Die OECD würdigt in diesem Zusammenhang das deutsche System der beruflichen Bildung. Länder, in denen überpropotional viele Jugendliche eine berufliche Ausbildung absolvierten, könnten besser mit dem sich schnell ändernden wirtschaftlichen Umfeld umgehen als Länder wie Spanien oder Griechenland. Dass berufliche Qualifikationen am deutschen Arbeitsmarkt einen ebenso hohen Stellenwert wie andere Bildungsabschlüsse genießen, sei „ein Standortvorteil Deutschlands“, sagte Schleicher.

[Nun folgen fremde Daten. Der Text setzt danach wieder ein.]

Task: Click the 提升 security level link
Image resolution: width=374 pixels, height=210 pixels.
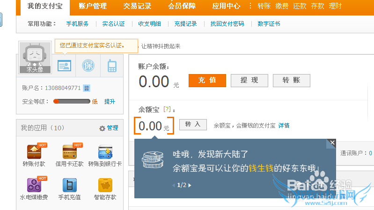Action: [109, 101]
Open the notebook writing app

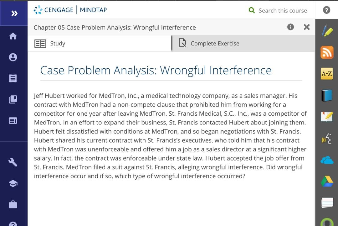coord(327,116)
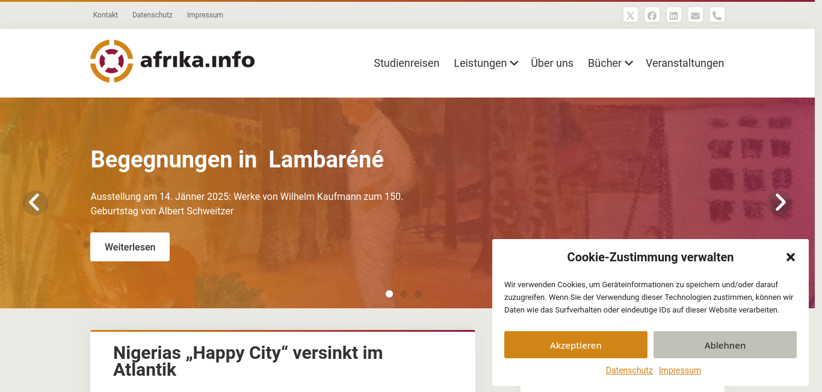Click the afrika.info logo

click(x=172, y=61)

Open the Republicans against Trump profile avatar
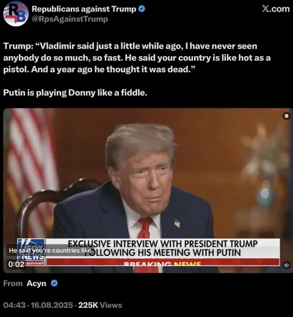[x=16, y=13]
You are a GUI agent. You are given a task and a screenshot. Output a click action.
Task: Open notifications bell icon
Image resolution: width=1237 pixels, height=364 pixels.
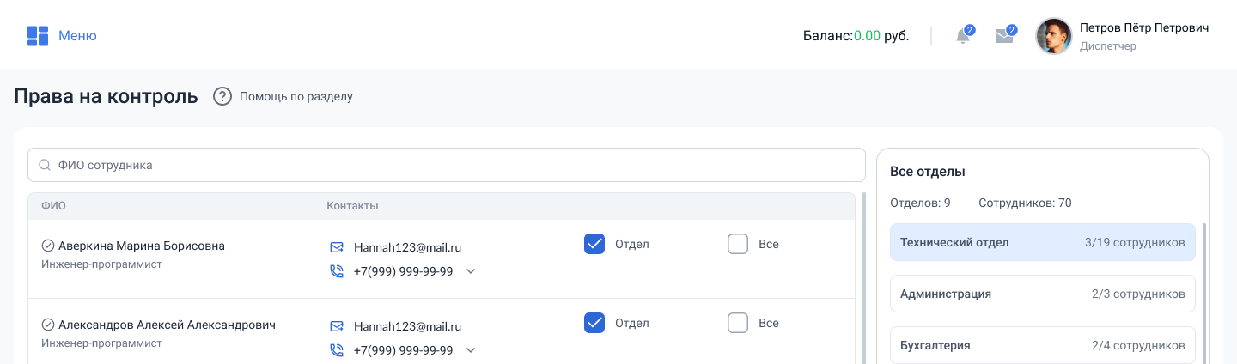pos(963,36)
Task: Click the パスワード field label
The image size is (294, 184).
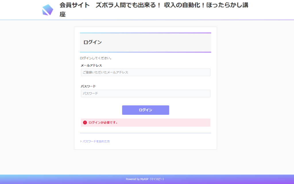Action: click(x=88, y=86)
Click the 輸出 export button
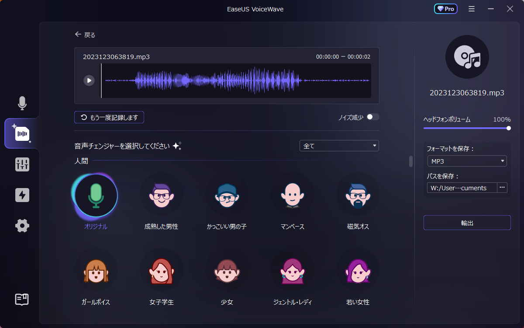The image size is (524, 328). click(467, 223)
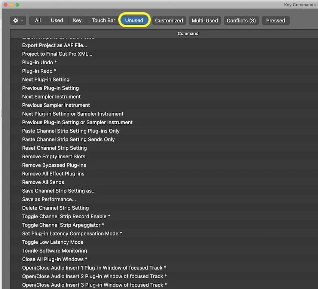Sort by the Command column header

click(188, 33)
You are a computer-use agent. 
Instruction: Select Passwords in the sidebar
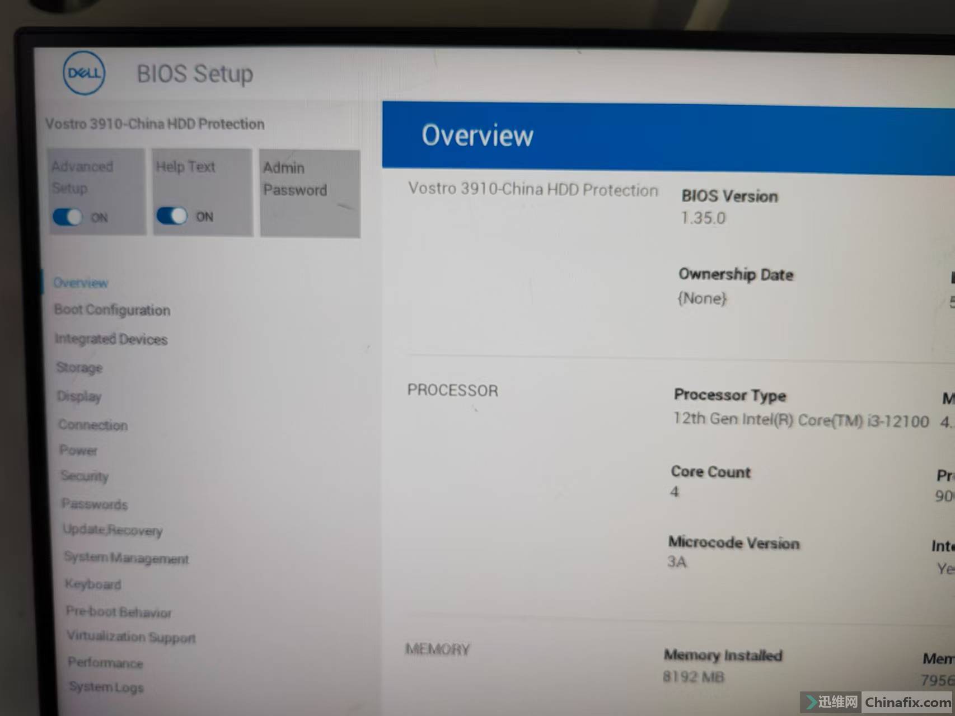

So gut Deutschland dastehen mag – bei den Hochqualifizierten zeichnet die OECD ein gemischtes Bild. Zwar promovieren in Deutschland 2,7 Prozent einer Alterskohorte, mehr sind es nur in Schweden und in der Schweiz. Die OECD hebt auch hervor, dass sich inzwischen Studienanfänger deutlich häufiger für die von der Wirtschaft umworbenen Mint-Fächer interessierten (Mathematik, Ingenieur- und Naturwissenschaften). Insgesamt nehmen mehr Jugendliche ein Studium auf als früher. Die Studienanfängerquote des Altersjahrgangs betrug 2011 46 Prozent, 2005 waren es noch 36 Prozent.

Deutschland bringt zu wenig Hochqualifizierte hervor

Andere Länder sind dennoch weiter. Im OECD-Schnitt gingen 2011 sogar 60 Prozent eines Jahrgangs an eine Hochschule. Während im OECD-Schnitt 39 Prozent der 25-34-Jährigen einen Tertiärabschluss vorweisen, sind es hierzulande 28 Prozent. Die OECD zieht daher das kritische Fazit, Deutschland bringe immer noch zu wenig Hochqualifizierte hervor.

Die Einkommensschere zwischen Gering- und Hochqualifizierten geht unterdessen immer weiter auseinander. So verdienten Arbeitskräfte mit Hochschulabschluss 2011 fast zwei Drittel mehr als Kollegen, die keinen vorweisen können. Im Jahr 2000 lag der Vorsprung bei vierzig Prozent. Auch die Geschlechterunterschiede in der Bezahlung sind in Deutschland sehr hoch. Frauen erhalten nur 74 Prozent des Gehalts von Männern, im OECD-Schnitt sind es 79 Prozent.

Besorgt zeigt sich die OECD, dass viele Länder wegen der Wirtschaftskrise bei den Gehältern von Lehrerinnen und Lehrern sparten. So sind die Lehrereinkommen im OECD-Schnitt 2009 bis 2011 um rund zwei Prozent gesunken. Lehrer erhalten zwischen 80 und 89 Prozent des Gehaltes, das ein Arbeitnehmer mit Universitätsabschluss im jeweiligen Land für gewöhnlich erhält.

In Deutschland entsprechen Lehrereinkommen exakt dem Durchschnittsverdienst aller akademischen Berufe. Pro Jahr geben deutsche Lehrkäfte mehr Stunden als im OECD-Schnitt. Gerade im Sekundarbereich I (Schulen bis zur zehnten Klasse) sind mehr Stunden vorgesehen als in anderen Ländern, während es in der Grundschule weniger sind. Als größte Herausforderung sieht die OECD die Altersstruktur in den deutschen Lehrerkollegien. Fast die Hälfte der Lehrerschaft – ausgenommen an Grundschulen – ist über 50. Älter sind Lehrer nur in Italien.